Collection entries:
==*==
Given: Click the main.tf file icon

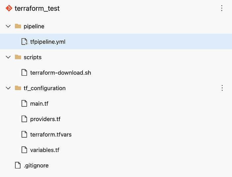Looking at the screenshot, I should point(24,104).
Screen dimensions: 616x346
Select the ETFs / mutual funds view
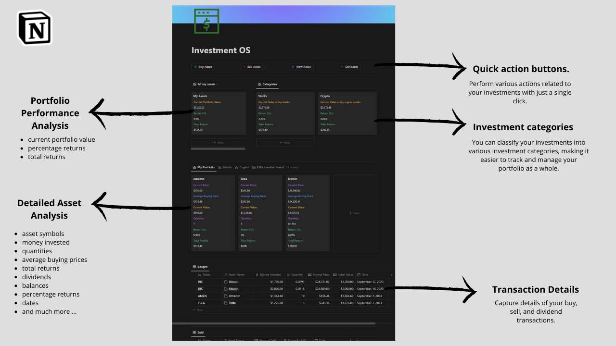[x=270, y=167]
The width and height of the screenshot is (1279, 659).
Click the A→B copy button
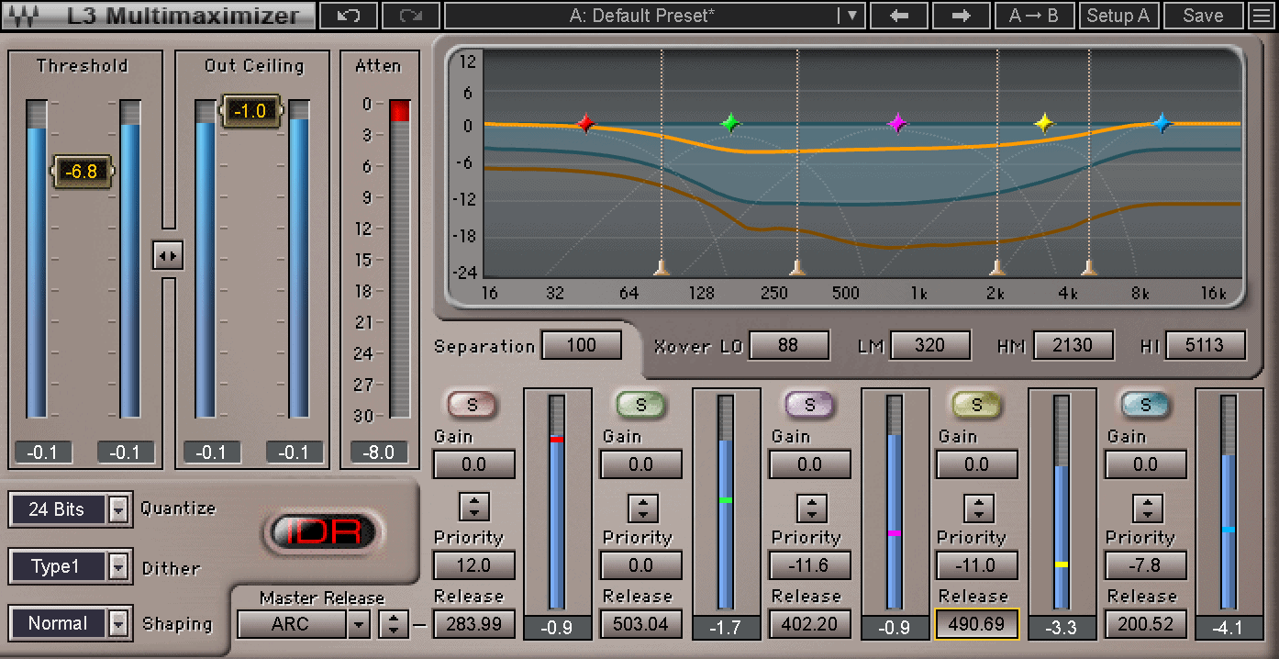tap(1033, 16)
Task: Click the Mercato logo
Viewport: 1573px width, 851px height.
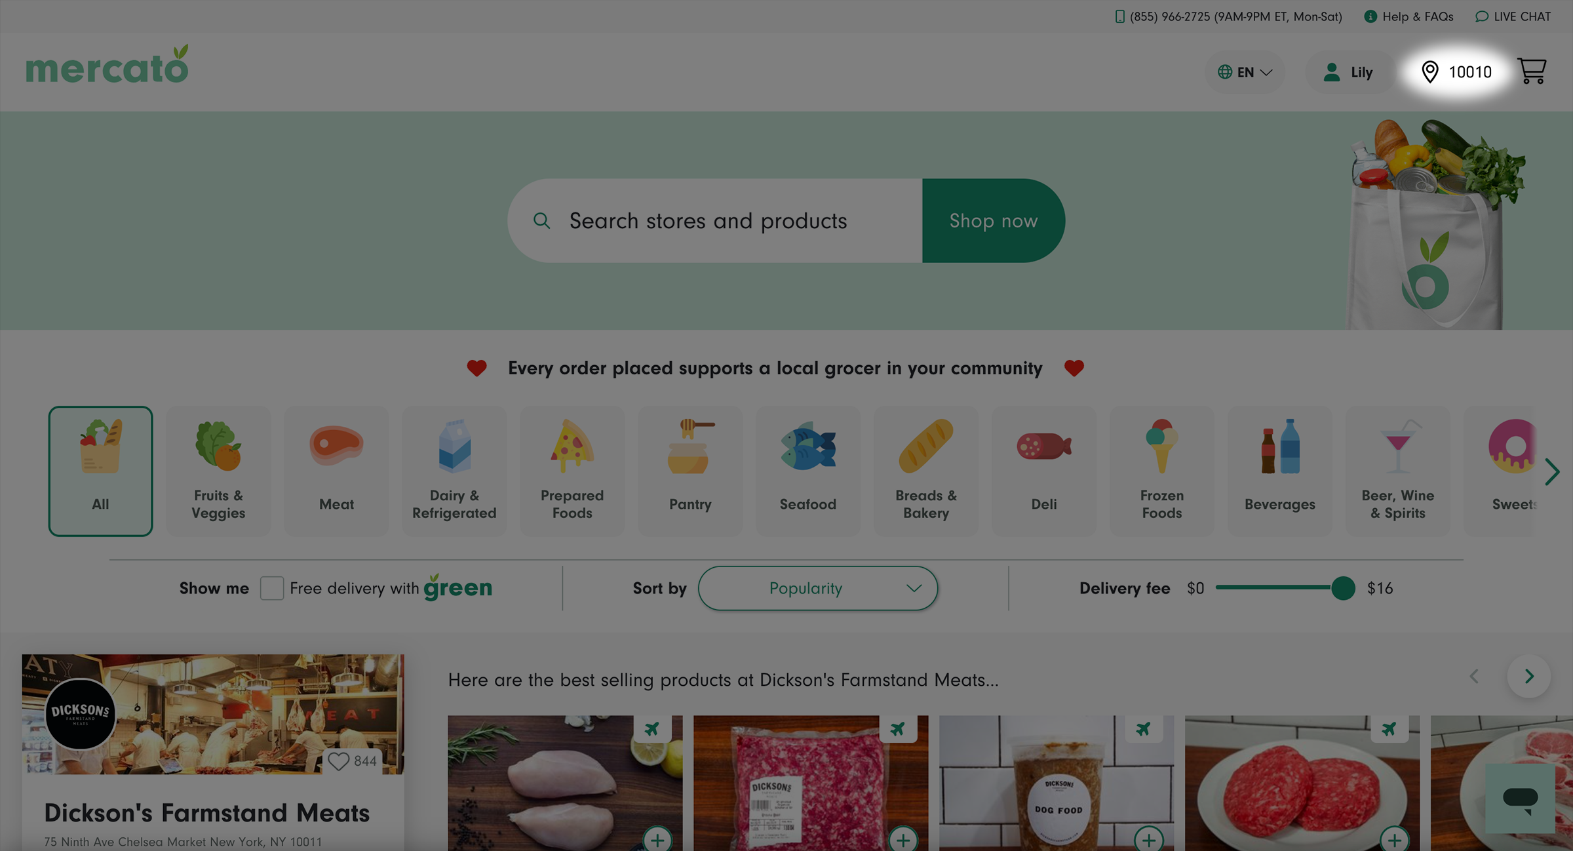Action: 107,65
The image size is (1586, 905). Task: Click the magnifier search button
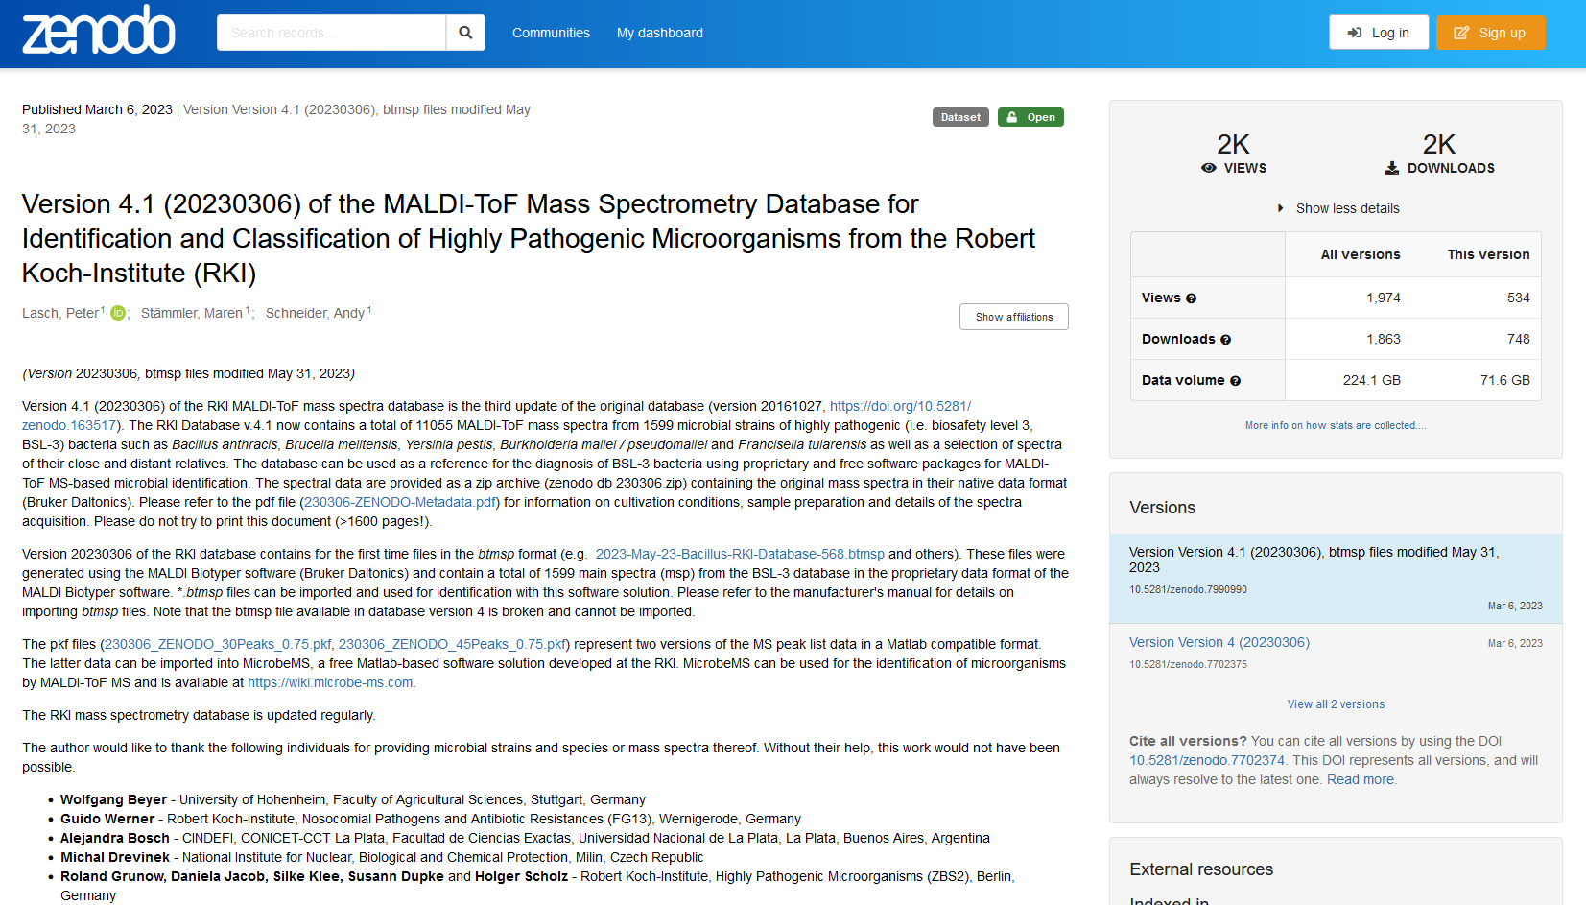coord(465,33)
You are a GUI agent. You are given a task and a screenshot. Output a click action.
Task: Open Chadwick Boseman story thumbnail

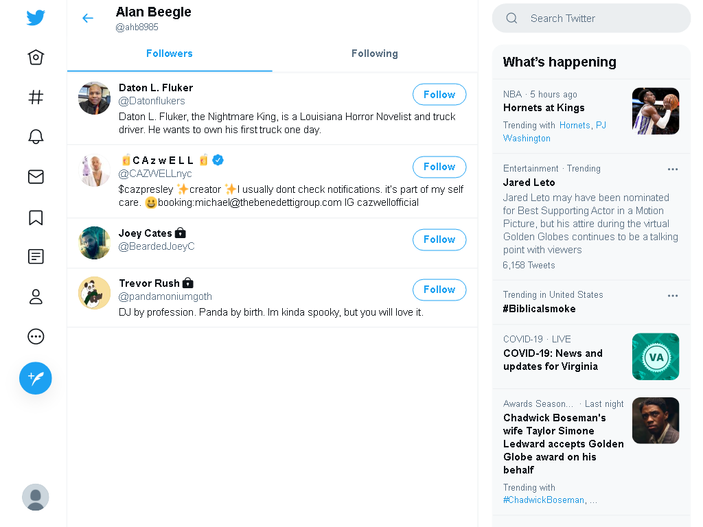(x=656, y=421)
==*==
__What you should do__: In the copy, include exactly the lines from the one with "You are a GUI" through the final line of the data, both ends included, and no pictures.

__Reply__:
You are a GUI agent. You are given a task and a screenshot. Output a click action.
Task: Open Chadwick Boseman story thumbnail

(x=656, y=421)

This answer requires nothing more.